True Confessions is a noir novel by John Gregory Dunne and published in 1977. The novel was inspired by an actual event, the still unsolved murder of Elizabeth Ann Short, the Black Dahlia (Boston, July 29, 1924 – Los Angeles, January 15, 1947).

== Plot ==

In Los Angeles in 1946, Lois Fazenda is found cut in two pieces in a vacant lot. After acquiring the nickname The Virgin Tramp in the media, her murder becomes a source of great public interest. Tom Spellacy is a lieutenant of the Homicide Division in charge of the case. His brother Demond is a skillful and quickly ascending monsignor who has already been chosen to become the next bishop. Tom's investigation threatens to expose links between the church, city elites, and a prostitution ring.

== Main characters ==
- Lieutenant Tom Spellacy
- Monsignor Desmond Spellacy
- Lois Fazenda, prostitute and victim of the crime
- Jack Amsterdam, gangster in business with the Los Angeles Archdiocese
- Lieutenant Frank Crotty, colleague and friend of Tom Spellacy
- Cardinal Hugh Danaher, head of the Archdiocese, of whom Des Spellacy is the secretary and designated successor
- Mary Margaret Maher Spellacy, wife of Tom Spellacy
- Corinne Morris, lover of Tom Spellacy
- Monsignor Seamus Fargo, honest and uncompromising priest, disliked by his superiors
- Dan T. Campion, lawyer of the Archdiocese
- Sonny McDonough, Los Angeles Construction Councilor and mortician in business with the Archdiocese
- Brenda Samuels, brothel-keeper, friend of Tom Spellacy
- Captain Fred Fuqua, chief of the Homicide Division, superior of Tom Spellacy and aspiring chief of the LAPD
- Howard Terkel, journalist

==Reception==
True Confessions was a New York Times Best Seller. Novelist Thomas H. Cook included True Confessions among his list of 10 best mystery books, calling it "one of the most movingly redemptive novels I have ever read."

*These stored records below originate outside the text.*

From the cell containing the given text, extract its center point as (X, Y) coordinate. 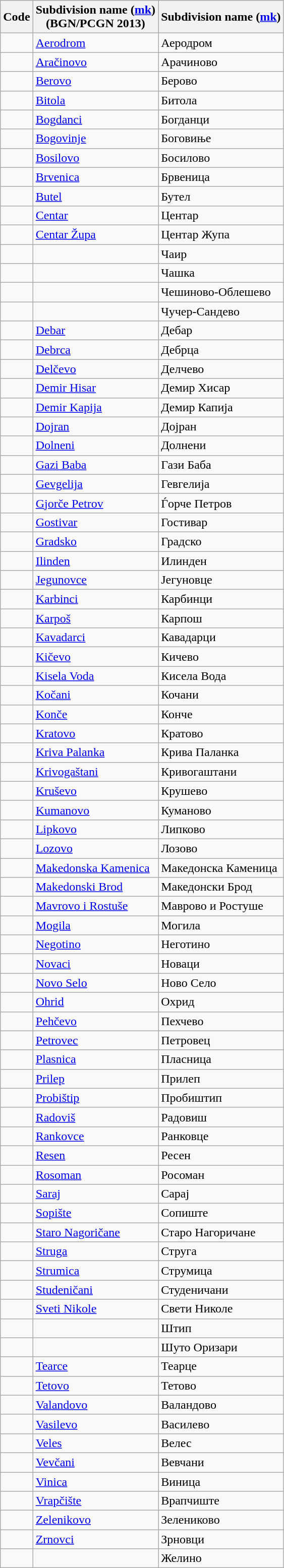
Дојран (221, 427)
Сарај (221, 1195)
Delčevo (95, 369)
Струмица (221, 1272)
Росоман (221, 1176)
Studeničani (95, 1291)
Subdivision name (mk)(BGN/PCGN 2013) (95, 17)
Битола (221, 100)
Кратово (221, 734)
Pehčevo (95, 1022)
Centar (95, 215)
Зелениково (221, 1521)
Jegunovce (95, 581)
Sveti Nikole (95, 1310)
Radoviš (95, 1118)
Bitola (95, 100)
Гевгелија (221, 484)
Aerodrom (95, 43)
Кавадарци (221, 638)
Арачиново (221, 62)
Negotino (95, 945)
Sopište (95, 1214)
Ново Село (221, 984)
Брвеница (221, 177)
Kočani (95, 696)
Берово (221, 81)
Gjorče Petrov (95, 503)
Куманово (221, 811)
Карбинци (221, 600)
Vasilevo (95, 1425)
Veles (95, 1444)
Македонска Каменица (221, 868)
Чаир (221, 254)
Илинден (221, 561)
Македонски Брод (221, 888)
Гази Баба (221, 465)
Лозово (221, 849)
Босилово (221, 158)
Шуто Оризари (221, 1348)
Kratovo (95, 734)
Makedonska Kamenica (95, 868)
Прилеп (221, 1080)
Mavrovo i Rostuše (95, 907)
Радовиш (221, 1118)
Врапчиште (221, 1502)
Кривогаштани (221, 772)
Vevčani (95, 1463)
Долнени (221, 446)
Пробиштип (221, 1099)
Kičevo (95, 657)
Petrovec (95, 1041)
Конче (221, 715)
Тетово (221, 1387)
Karbinci (95, 600)
Dolneni (95, 446)
Јегуновце (221, 581)
Студеничани (221, 1291)
Novo Selo (95, 984)
Виница (221, 1483)
Plasnica (95, 1060)
Ilinden (95, 561)
Центар (221, 215)
Zelenikovo (95, 1521)
Debrca (95, 350)
Kriva Palanka (95, 753)
Gazi Baba (95, 465)
Bogdanci (95, 120)
Желино (221, 1560)
Subdivision name (mk) (221, 17)
Чучер-Сандево (221, 312)
Градско (221, 542)
Prilep (95, 1080)
Debar (95, 331)
Теарце (221, 1368)
Дебрца (221, 350)
Ресен (221, 1156)
Karpoš (95, 619)
Ѓорче Петров (221, 503)
Lipkovo (95, 830)
Tetovo (95, 1387)
Zrnovci (95, 1541)
Пехчево (221, 1022)
Struga (95, 1253)
Струга (221, 1253)
Кочани (221, 696)
Gostivar (95, 523)
Демир Капија (221, 408)
Вевчани (221, 1463)
Rosoman (95, 1176)
Боговиње (221, 139)
Охрид (221, 1003)
Штип (221, 1329)
Ранковце (221, 1137)
Делчево (221, 369)
Неготино (221, 945)
Велес (221, 1444)
Центар Жупа (221, 235)
Berovo (95, 81)
Ohrid (95, 1003)
Кичево (221, 657)
Пласница (221, 1060)
Сопиште (221, 1214)
Богданци (221, 120)
Могила (221, 926)
Demir Hisar (95, 388)
Tearce (95, 1368)
Kumanovo (95, 811)
Карпош (221, 619)
Свети Николе (221, 1310)
Mogila (95, 926)
Kruševo (95, 791)
Kisela Voda (95, 676)
Gevgelija (95, 484)
Strumica (95, 1272)
Saraj (95, 1195)
Novaci (95, 964)
Gradsko (95, 542)
Makedonski Brod (95, 888)
Aračinovo (95, 62)
Krivogaštani (95, 772)
Konče (95, 715)
Resen (95, 1156)
Кисела Вода (221, 676)
Rankovce (95, 1137)
Brvenica (95, 177)
Demir Kapija (95, 408)
Крива Паланка (221, 753)
Kavadarci (95, 638)
Valandovo (95, 1406)
Валандово (221, 1406)
Vinica (95, 1483)
Probištip (95, 1099)
Липково (221, 830)
Демир Хисар (221, 388)
Маврово и Ростуше (221, 907)
Чешиново-Облешево (221, 293)
Code (17, 17)
Vrapčište (95, 1502)
Василево (221, 1425)
Зрновци (221, 1541)
Lozovo (95, 849)
Чашка (221, 273)
Дебар (221, 331)
Бутел (221, 196)
Bogovinje (95, 139)
Centar Župa (95, 235)
Крушево (221, 791)
Bosilovo (95, 158)
Петровец (221, 1041)
Staro Nagoričane (95, 1233)
Новаци (221, 964)
Старо Нагоричане (221, 1233)
Гостивар (221, 523)
Аеродром (221, 43)
Dojran (95, 427)
Butel (95, 196)
Return [X, Y] of the center of cell containing provided text 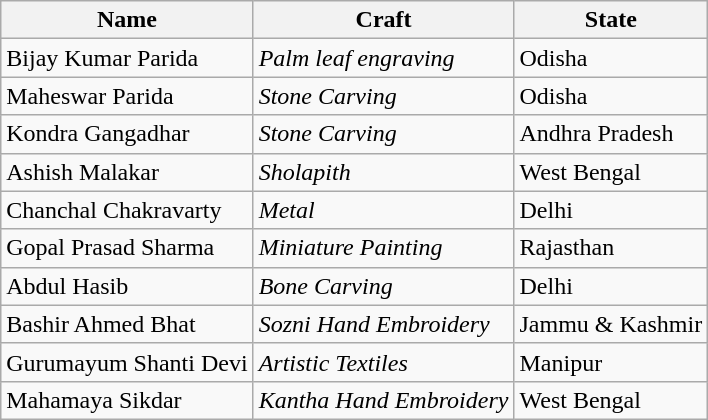
Bashir Ahmed Bhat [127, 324]
Kantha Hand Embroidery [384, 400]
State [611, 20]
Chanchal Chakravarty [127, 210]
Artistic Textiles [384, 362]
Sozni Hand Embroidery [384, 324]
Craft [384, 20]
Sholapith [384, 172]
Mahamaya Sikdar [127, 400]
Maheswar Parida [127, 96]
Jammu & Kashmir [611, 324]
Ashish Malakar [127, 172]
Abdul Hasib [127, 286]
Bone Carving [384, 286]
Miniature Painting [384, 248]
Manipur [611, 362]
Bijay Kumar Parida [127, 58]
Andhra Pradesh [611, 134]
Gopal Prasad Sharma [127, 248]
Name [127, 20]
Gurumayum Shanti Devi [127, 362]
Rajasthan [611, 248]
Metal [384, 210]
Kondra Gangadhar [127, 134]
Palm leaf engraving [384, 58]
Provide the (X, Y) coordinate of the cell's center where the given text is located.  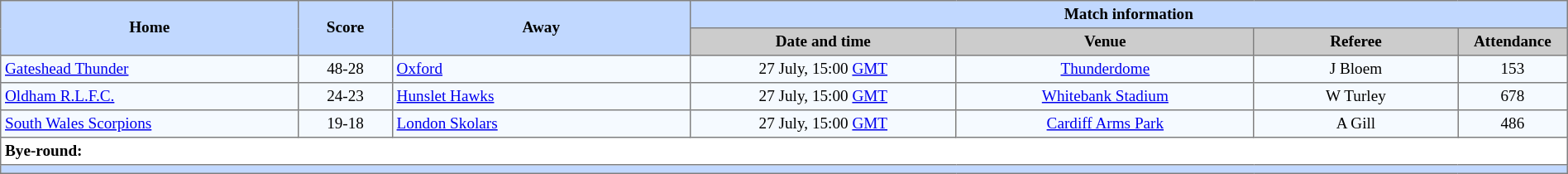
Score (346, 28)
486 (1513, 124)
678 (1513, 96)
24-23 (346, 96)
Whitebank Stadium (1105, 96)
19-18 (346, 124)
South Wales Scorpions (150, 124)
London Skolars (541, 124)
Match information (1128, 15)
Oxford (541, 69)
Venue (1105, 41)
Gateshead Thunder (150, 69)
Home (150, 28)
Cardiff Arms Park (1105, 124)
A Gill (1355, 124)
Bye-round: (784, 151)
Thunderdome (1105, 69)
Referee (1355, 41)
Date and time (823, 41)
Attendance (1513, 41)
W Turley (1355, 96)
J Bloem (1355, 69)
Oldham R.L.F.C. (150, 96)
153 (1513, 69)
48-28 (346, 69)
Away (541, 28)
Hunslet Hawks (541, 96)
Determine the [x, y] coordinate at the center of the cell enclosing the given text.  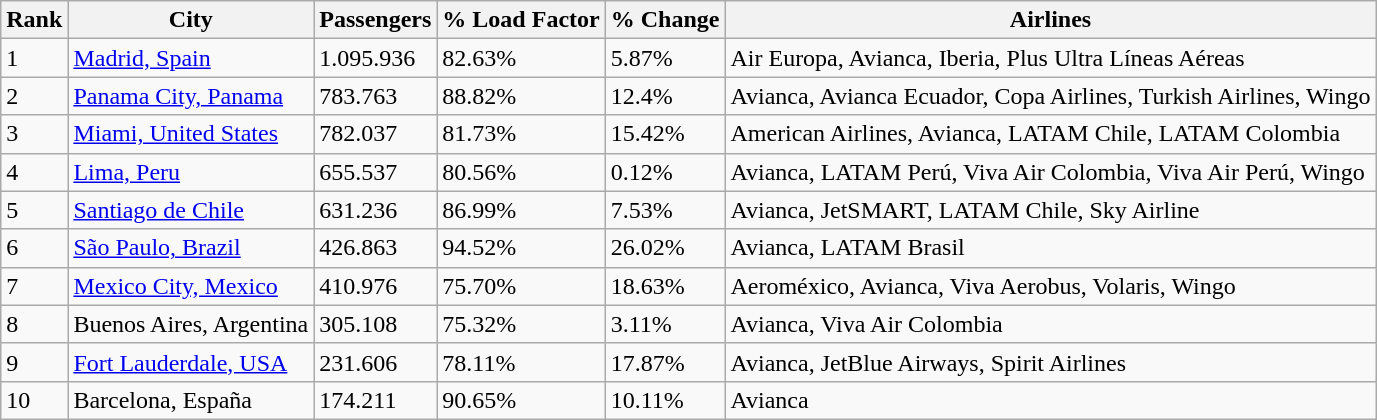
174.211 [376, 400]
6 [34, 248]
305.108 [376, 324]
81.73% [521, 134]
Lima, Peru [191, 172]
Barcelona, España [191, 400]
15.42% [665, 134]
410.976 [376, 286]
7 [34, 286]
75.32% [521, 324]
75.70% [521, 286]
8 [34, 324]
4 [34, 172]
Avianca, Viva Air Colombia [1050, 324]
Aeroméxico, Avianca, Viva Aerobus, Volaris, Wingo [1050, 286]
86.99% [521, 210]
Airlines [1050, 20]
9 [34, 362]
90.65% [521, 400]
Air Europa, Avianca, Iberia, Plus Ultra Líneas Aéreas [1050, 58]
78.11% [521, 362]
American Airlines, Avianca, LATAM Chile, LATAM Colombia [1050, 134]
Passengers [376, 20]
Avianca, JetSMART, LATAM Chile, Sky Airline [1050, 210]
Buenos Aires, Argentina [191, 324]
Rank [34, 20]
18.63% [665, 286]
% Load Factor [521, 20]
94.52% [521, 248]
Avianca [1050, 400]
7.53% [665, 210]
5.87% [665, 58]
10 [34, 400]
São Paulo, Brazil [191, 248]
Avianca, JetBlue Airways, Spirit Airlines [1050, 362]
Miami, United States [191, 134]
1.095.936 [376, 58]
1 [34, 58]
0.12% [665, 172]
12.4% [665, 96]
782.037 [376, 134]
10.11% [665, 400]
3.11% [665, 324]
Avianca, LATAM Brasil [1050, 248]
Avianca, Avianca Ecuador, Copa Airlines, Turkish Airlines, Wingo [1050, 96]
5 [34, 210]
783.763 [376, 96]
Avianca, LATAM Perú, Viva Air Colombia, Viva Air Perú, Wingo [1050, 172]
Mexico City, Mexico [191, 286]
17.87% [665, 362]
26.02% [665, 248]
231.606 [376, 362]
426.863 [376, 248]
80.56% [521, 172]
2 [34, 96]
Madrid, Spain [191, 58]
88.82% [521, 96]
82.63% [521, 58]
City [191, 20]
Fort Lauderdale, USA [191, 362]
Santiago de Chile [191, 210]
% Change [665, 20]
Panama City, Panama [191, 96]
631.236 [376, 210]
655.537 [376, 172]
3 [34, 134]
Output the [X, Y] coordinate of the center of the cell containing the given text.  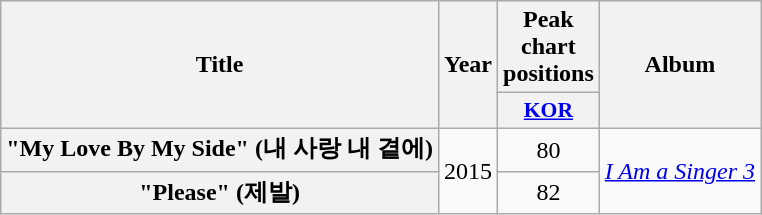
Title [220, 65]
80 [549, 150]
Peak chart positions [549, 47]
2015 [468, 170]
"My Love By My Side" (내 사랑 내 곁에) [220, 150]
82 [549, 192]
Album [680, 65]
KOR [549, 111]
"Please" (제발) [220, 192]
I Am a Singer 3 [680, 170]
Year [468, 65]
Search for the cell housing the specified text and yield its [X, Y] center coordinate. 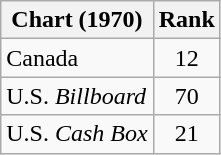
Rank [186, 20]
12 [186, 58]
Canada [77, 58]
U.S. Cash Box [77, 134]
Chart (1970) [77, 20]
U.S. Billboard [77, 96]
70 [186, 96]
21 [186, 134]
Return (X, Y) of the center of cell containing provided text 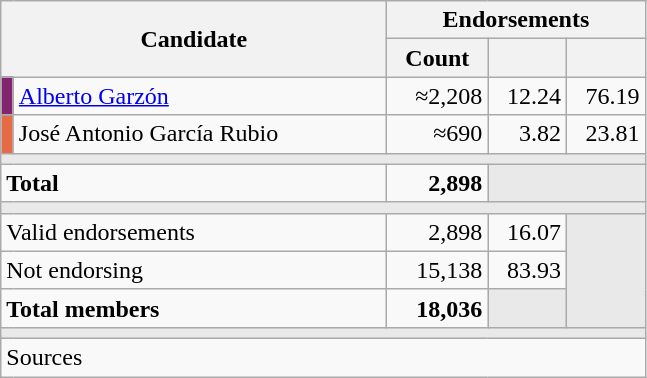
≈690 (438, 134)
Total (194, 183)
16.07 (528, 232)
18,036 (438, 308)
12.24 (528, 96)
15,138 (438, 270)
3.82 (528, 134)
≈2,208 (438, 96)
Total members (194, 308)
Candidate (194, 39)
Valid endorsements (194, 232)
Sources (323, 357)
Count (438, 58)
23.81 (606, 134)
76.19 (606, 96)
Endorsements (516, 20)
Not endorsing (194, 270)
José Antonio García Rubio (200, 134)
Alberto Garzón (200, 96)
83.93 (528, 270)
Return the (X, Y) coordinate for the center point of the cell that contains the specified text.  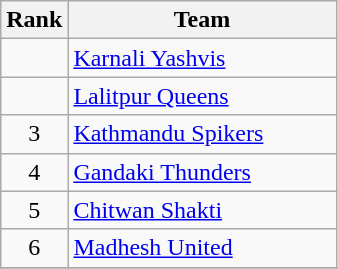
Madhesh United (202, 248)
5 (34, 210)
4 (34, 172)
Rank (34, 20)
3 (34, 134)
6 (34, 248)
Gandaki Thunders (202, 172)
Karnali Yashvis (202, 58)
Kathmandu Spikers (202, 134)
Chitwan Shakti (202, 210)
Team (202, 20)
Lalitpur Queens (202, 96)
Identify which cell holds the provided text, then report its (X, Y) central coordinate. 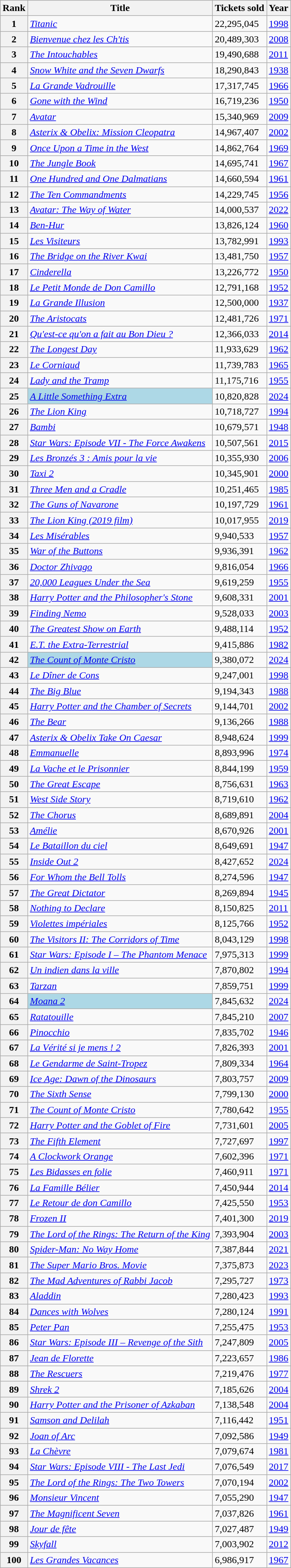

In a 2019 interview, author James Ellroy recommended True Confessions as one of the top three American noir novels ever written, besides his own

== Adaptation ==
The novel was adapted into the 1981 film True Confessions, directed by Ulu Grosbard and starring Robert De Niro and Robert Duvall. Dunne co-wrote the screenplay with his wife Joan Didion.